** Start of Article **

The rabbinic tradition had embedded in it an experience that came to be known as Midrash. Simply put, it was the opportunity for the contemporary culture to fill in the blanks that older cultures left unanswered. The Law was still present and good, it was the expression of the Father’s heart for his creation, but how to live it out in our place, in our time? This made up the Midrash discussions.
A great Midrash-like discussion for our day is, “How then shall we live out the one another texts of the New Testament? Things like love, serve, be hospitable to, greet, forgive…one another. They all make up the Father’s heart for community; but how, in this place, in this time?
The beauty in the flow of periodically asking a question like this is that it allows a community to evaluate itself as it is embedded in a particular culture with its ever-changing needs. There can be no one prescriptive answer, for its redemptive power is in the freedom to explore and choose a way of obedience to the mandates.

** End of Article **
** Start of Data extract **

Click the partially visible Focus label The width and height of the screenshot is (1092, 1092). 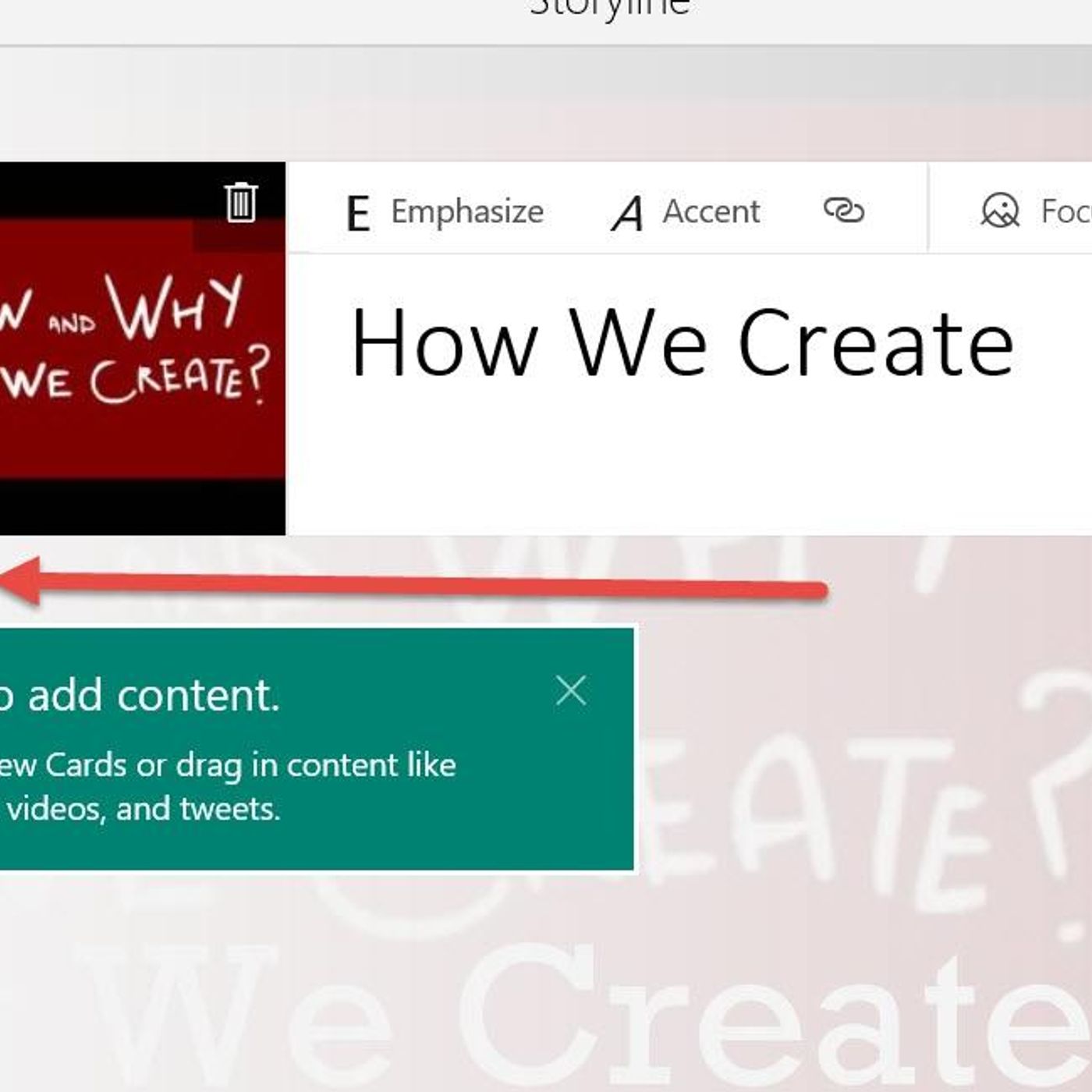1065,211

** End of Data extract **
** Start of Data extract **

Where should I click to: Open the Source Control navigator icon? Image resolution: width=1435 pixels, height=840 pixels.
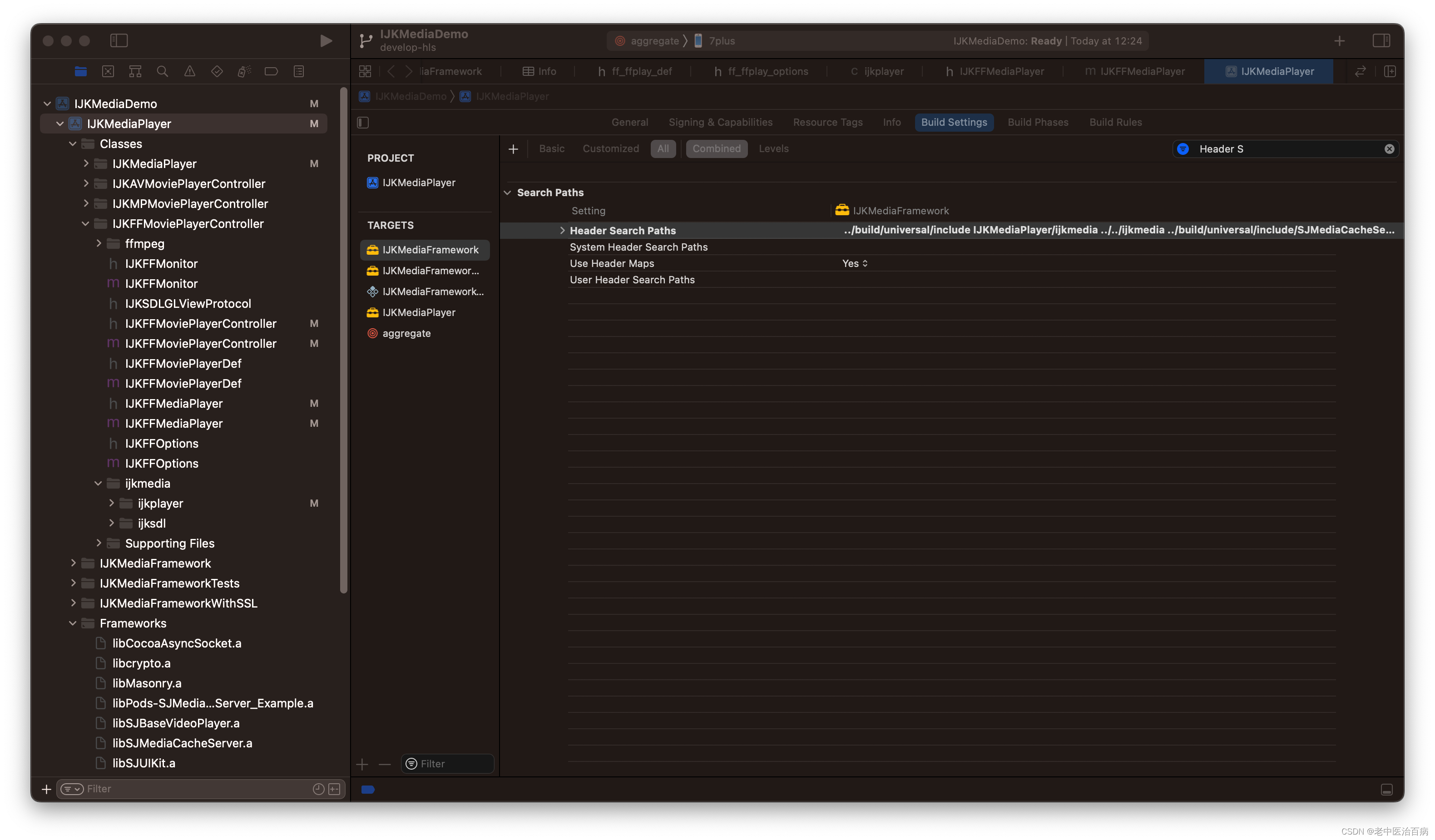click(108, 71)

** End of Data extract **
** Start of Data extract **

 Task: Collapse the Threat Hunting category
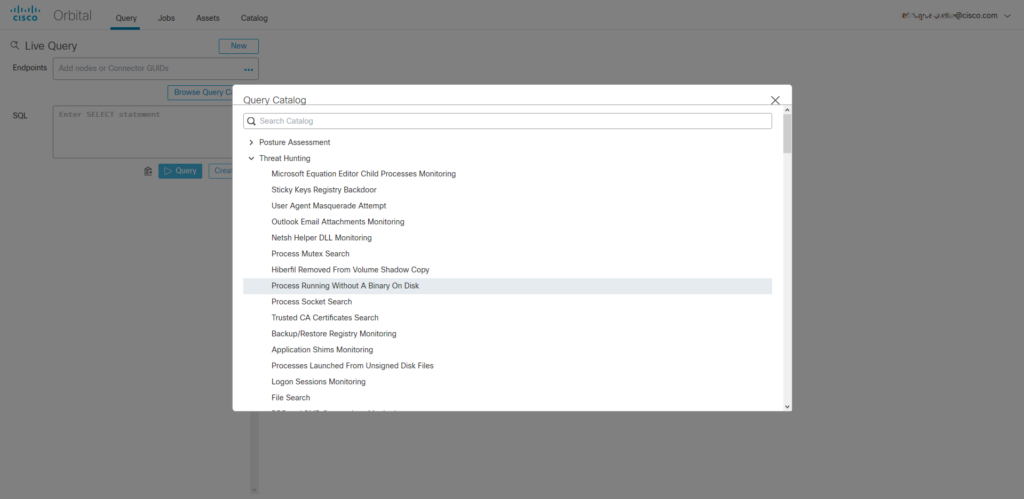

** End of Data extract **

Task A
In the passage on Midrash, what did Midrash give the contemporary culture the opportunity to do?
Task B
Continue the passage on Midrash after its final sentence.

Written response A
To fill in the blanks that older cultures left unanswered.

Written response B
Whatever the boundary markers (Ps 16:6) the Lord has erected in your particular place and time to live out the one another commands, I think there are some entry points worth considering. The language of availability and vulnerability were spoken to me by my friends in the Northumbria Community. They have proved to be interesting entry points to a variety of community experiences I have enjoyed. In our day of increasing isolation and the mastering of Christian bubbles, these words have helped push my formation along.
With each of these entry points there are a variety of spiritual exercises that God’s grace can use to shape and transform us and our community for its redemptive purposes. I refer to spiritual exercises all can choose, as opposed to spiritual gifts that are valuable for those graced with such ministries.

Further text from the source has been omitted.